SUPPLIED RECORDS
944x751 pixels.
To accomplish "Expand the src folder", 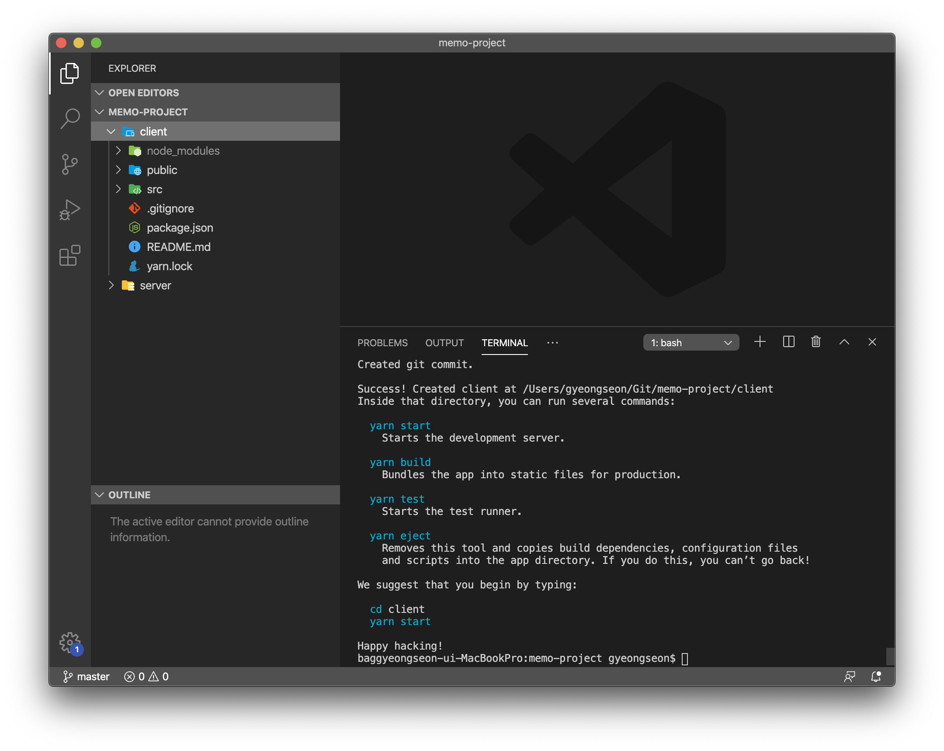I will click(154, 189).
* * *
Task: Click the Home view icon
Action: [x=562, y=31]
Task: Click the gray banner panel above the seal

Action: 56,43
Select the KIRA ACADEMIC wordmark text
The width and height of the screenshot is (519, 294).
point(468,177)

EXERCISE TASK
Return the rows from the line with "Task: Click the gray" up to and including the line with "point(468,177)", reproducing each one verbatim.

EXERCISE RESULT
Task: Click the gray banner panel above the seal

Action: 56,43
Select the KIRA ACADEMIC wordmark text
The width and height of the screenshot is (519, 294).
point(468,177)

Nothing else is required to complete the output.